:: Supplied material

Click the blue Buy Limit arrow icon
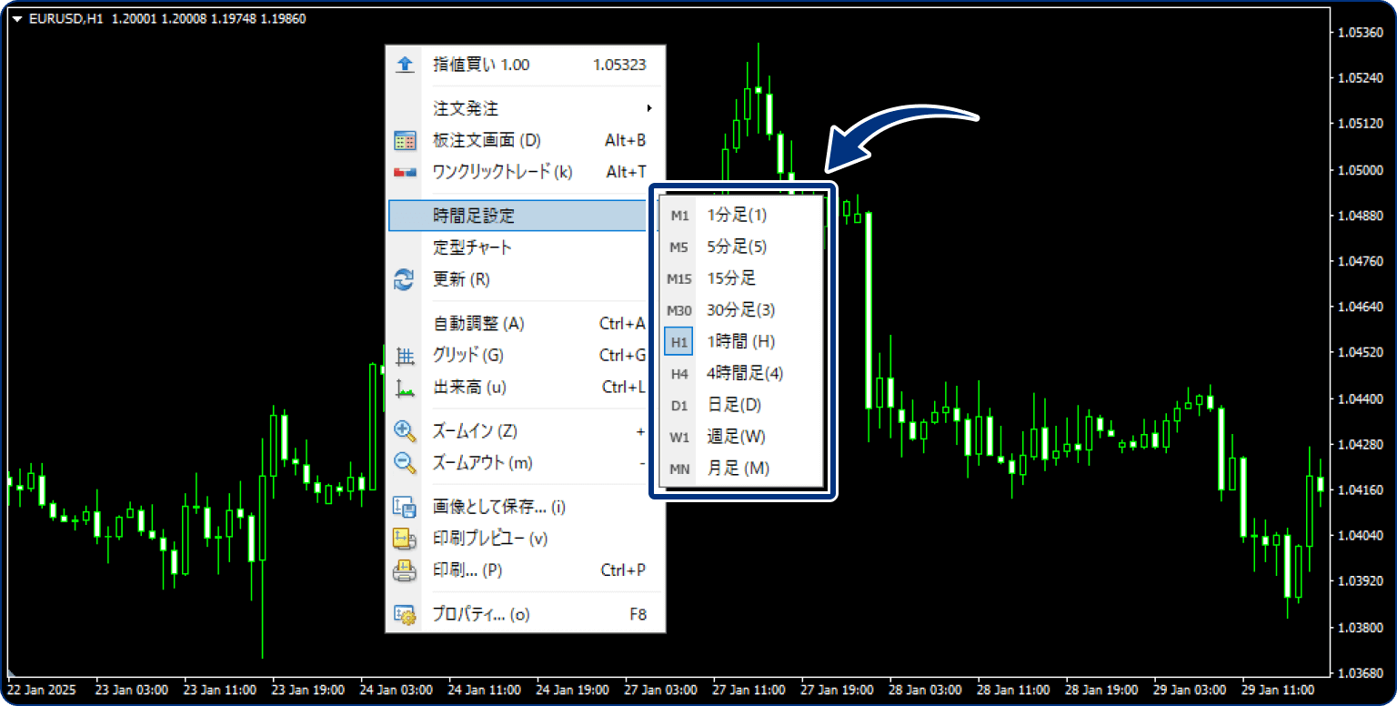This screenshot has width=1397, height=706. click(x=404, y=64)
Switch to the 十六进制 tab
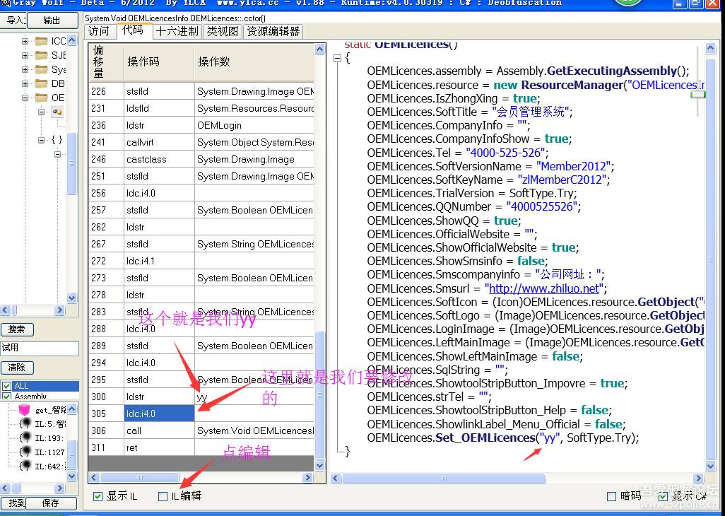725x516 pixels. (x=177, y=31)
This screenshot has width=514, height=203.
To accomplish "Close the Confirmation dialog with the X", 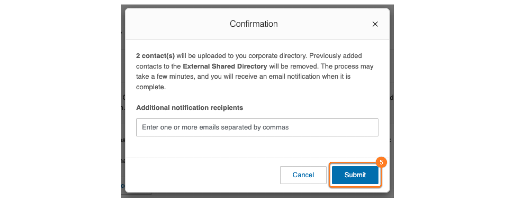I will click(x=375, y=24).
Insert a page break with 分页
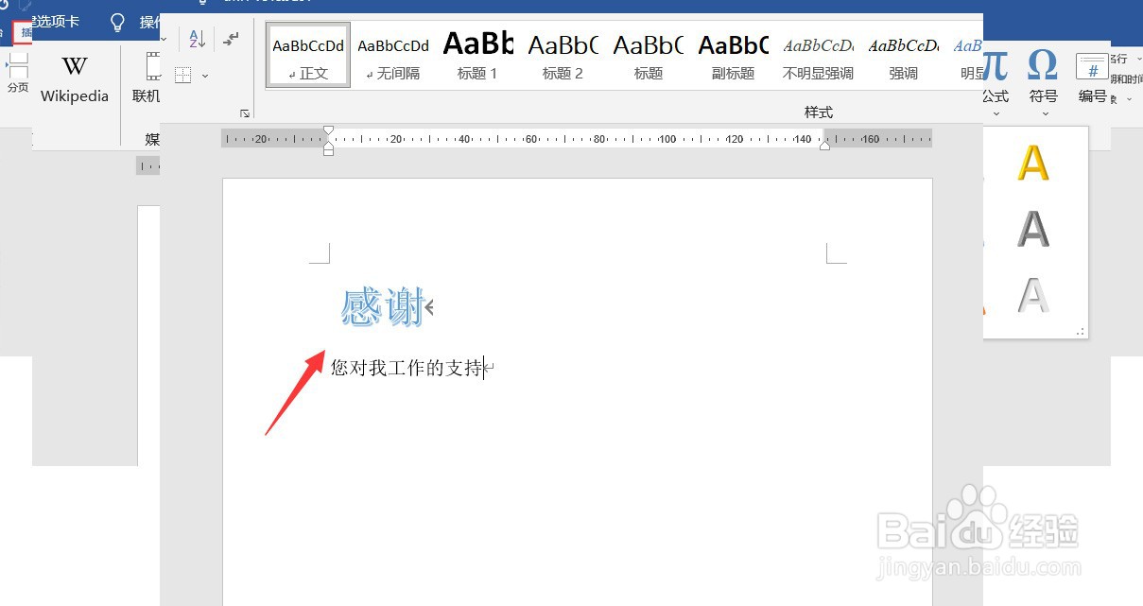The height and width of the screenshot is (606, 1143). 18,76
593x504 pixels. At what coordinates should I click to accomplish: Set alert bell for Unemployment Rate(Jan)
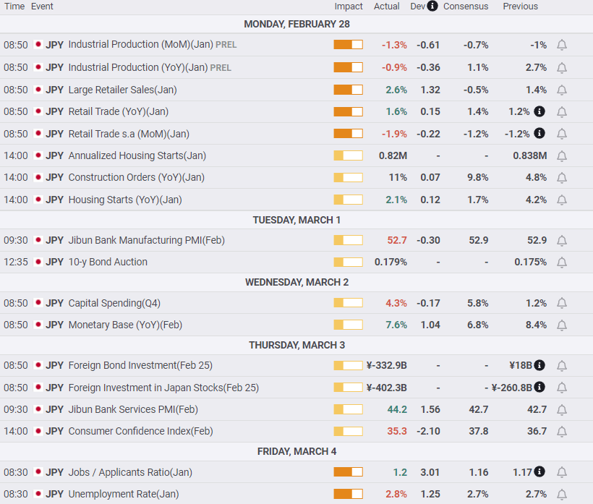562,494
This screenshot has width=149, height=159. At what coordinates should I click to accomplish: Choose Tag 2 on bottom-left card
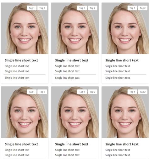[x=42, y=92]
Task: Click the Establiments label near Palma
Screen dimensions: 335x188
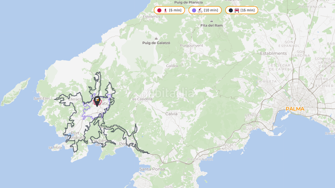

::::

** Exercise directions **
Leave out every picture, and repeat word for word only the lines from the one holding "Insert a page break with 分页" through the end of the entries above, both ends included.

** Solved exercise **
Insert a page break with 分页
The height and width of the screenshot is (606, 1143). 18,76
593x504 pixels. At what coordinates should I click to accomplish: Set alert bell for Unemployment Rate(Jan)
562,494
This screenshot has width=149, height=159. At what coordinates should I click to accomplish: Choose Tag 2 on bottom-left card
[x=42, y=92]
Task: Click the Establiments label near Palma
Screen dimensions: 335x188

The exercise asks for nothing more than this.